A library for doing research on developmental interpretability

These details have been verified by PyPI

Project links

GitHub Statistics

Maintainers

svwingerden

These details have not been verified by PyPI

Project description

DevInterp

Python version Contributors

A Python Library for Developmental Interpretability Research

DevInterp is a python library for conducting research on developmental interpretability, a novel AI safety research agenda rooted in Singular Learning Theory (SLT).
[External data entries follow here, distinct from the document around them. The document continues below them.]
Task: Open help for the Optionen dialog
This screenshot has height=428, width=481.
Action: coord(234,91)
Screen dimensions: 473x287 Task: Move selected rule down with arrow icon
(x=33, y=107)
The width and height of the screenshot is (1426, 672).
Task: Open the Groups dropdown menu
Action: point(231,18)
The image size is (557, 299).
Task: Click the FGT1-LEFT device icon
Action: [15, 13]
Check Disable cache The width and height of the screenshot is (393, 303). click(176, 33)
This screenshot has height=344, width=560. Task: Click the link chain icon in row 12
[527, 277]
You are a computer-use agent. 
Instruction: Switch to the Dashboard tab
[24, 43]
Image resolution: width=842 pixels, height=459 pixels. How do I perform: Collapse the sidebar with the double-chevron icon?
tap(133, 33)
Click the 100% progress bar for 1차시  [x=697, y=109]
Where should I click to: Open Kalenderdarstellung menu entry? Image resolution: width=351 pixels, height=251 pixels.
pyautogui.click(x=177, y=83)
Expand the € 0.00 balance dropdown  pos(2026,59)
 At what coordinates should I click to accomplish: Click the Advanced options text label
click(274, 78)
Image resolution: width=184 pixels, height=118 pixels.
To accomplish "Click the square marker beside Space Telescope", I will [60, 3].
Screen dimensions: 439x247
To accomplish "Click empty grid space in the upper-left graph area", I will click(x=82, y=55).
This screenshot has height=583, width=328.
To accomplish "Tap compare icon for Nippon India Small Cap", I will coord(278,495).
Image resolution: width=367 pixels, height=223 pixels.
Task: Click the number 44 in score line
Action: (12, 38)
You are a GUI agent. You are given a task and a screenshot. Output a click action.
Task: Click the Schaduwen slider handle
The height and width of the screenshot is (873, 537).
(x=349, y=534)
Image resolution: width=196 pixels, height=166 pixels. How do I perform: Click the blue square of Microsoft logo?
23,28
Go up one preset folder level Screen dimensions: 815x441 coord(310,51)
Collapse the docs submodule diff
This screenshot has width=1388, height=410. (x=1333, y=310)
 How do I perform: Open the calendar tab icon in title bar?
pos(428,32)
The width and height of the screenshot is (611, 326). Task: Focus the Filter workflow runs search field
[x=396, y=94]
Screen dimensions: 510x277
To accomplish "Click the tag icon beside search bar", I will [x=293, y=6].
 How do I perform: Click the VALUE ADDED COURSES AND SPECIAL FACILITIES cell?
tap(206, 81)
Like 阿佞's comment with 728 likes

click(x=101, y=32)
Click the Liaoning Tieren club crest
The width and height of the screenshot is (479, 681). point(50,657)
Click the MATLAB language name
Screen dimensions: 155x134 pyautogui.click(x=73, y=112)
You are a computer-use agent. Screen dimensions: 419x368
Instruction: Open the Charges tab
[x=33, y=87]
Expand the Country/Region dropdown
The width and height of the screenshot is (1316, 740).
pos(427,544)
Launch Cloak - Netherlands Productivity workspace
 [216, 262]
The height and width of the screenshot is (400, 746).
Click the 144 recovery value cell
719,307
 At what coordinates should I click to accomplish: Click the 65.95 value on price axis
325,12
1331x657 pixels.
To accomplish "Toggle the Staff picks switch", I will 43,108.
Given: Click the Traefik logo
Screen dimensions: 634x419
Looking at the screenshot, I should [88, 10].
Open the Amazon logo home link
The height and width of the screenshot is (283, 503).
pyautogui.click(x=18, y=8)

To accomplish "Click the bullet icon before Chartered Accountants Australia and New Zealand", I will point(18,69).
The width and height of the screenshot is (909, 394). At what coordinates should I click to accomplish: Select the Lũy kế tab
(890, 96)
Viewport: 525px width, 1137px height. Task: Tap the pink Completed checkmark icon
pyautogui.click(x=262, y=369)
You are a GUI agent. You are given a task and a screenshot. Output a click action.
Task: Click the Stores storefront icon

DevInterp proposes tools for detecting, locating, and ultimately controlling the development of structure over training.

Features

SGLD Sampling with per-token loss storage to xarray/Zarr
Local Learning Coefficient (LLC) estimation from sampling results
Susceptibilities measuring first-order posterior response to data perturbations, localized on model components
Bayesian Influence Functions (BIF) as posterior correlations (or covariances) between per-sample losses
Weight restrictions for sampling over parameter subsets (e.g., individual attention heads)

Installation

devinterp is distributed through PyPI. Install with uv:

uv add devinterp

Example

See examples/quickstart.py for a runnable script that computes LLC and susceptibilities on Qwen2.5-0.5B.

Quick Start

Compute the Local Learning Coefficient

from devinterp.slt.llc import llc

result = llc(
    model=model,
    dataset=dataset,              # HuggingFace Dataset with "input_ids"
    observables={"train": dataset},
    lr=0.001,
    n_beta=30,
    num_chains=4,
    num_draws=200,
)

print(result["llc_mean"])         # scalar LLC
print(result["llc_per_chain"])    # (num_chains,) per-chain LLC
print(result["loss_trace"])       # (num_chains, num_steps) per-step loss, num_steps = num_draws * num_steps_bw_draws + num_burnin_steps

Sample with Observables

from devinterp.slt.sampling import sample

tree = sample(
    model=model,
    dataset=train_data,
    observables={
        "train": train_data,
        "code": (code_data, 5),   # (dataset, batches_per_draw)
    },
    lr=0.001,
    n_beta=30,
    num_chains=4,
    num_draws=200,
)
# tree is an xr.DataTree backed by Zarr with full per-token loss traces

Compute Susceptibilities

from devinterp.slt.susceptibilities import susceptibilities
from devinterp.slt.weight_restrictions import create_param_masks

result = susceptibilities(
    model=model,
    dataset=train_data,
    observables={"train": train_data, "code": code_data},
    weight_restrictions={
        "full": None,
        "l0h0": create_param_masks(model, "l0h0"),
        "l0h1": create_param_masks(model, "l0h1"),
    },
    sampling_task="train",
    lr=0.001,
    n_beta=30,
)
# result is a DataTree with /susceptibilities and /context subtrees

create_param_masks supports 85+ HuggingFace model types and TransformerLens. Restriction patterns: "full", "l0", "l0h1", "l0g0" (GQA group), "l0 attn", "l0 mlp", "embed", "unembed".

Compute BIF

from devinterp.slt.bif import bif

result = bif(
    model=model,
    dataset=train_data,
    observables={"train": train_data, "code": code_data},
    lr=0.001,
    n_beta=30,
    num_chains=4,
    num_draws=200,
    correlation_method="token",  # or "sequence"
)
# result["influences"] contains pairwise correlation matrix

Architecture

Each analysis has two entry points:

High-level (llc(), bif(), susceptibilities()): runs sampling and post-processing in one call
Low-level (compute_llc(), compute_bif()): takes a pre-computed xr.DataTree from sample(), useful when you want to run sampling once and compute multiple analyses. compute_susceptibilities() takes a dict[str, xr.DataTree] (one tree per weight restriction), since susceptibilities require a separate sampling run for each restriction.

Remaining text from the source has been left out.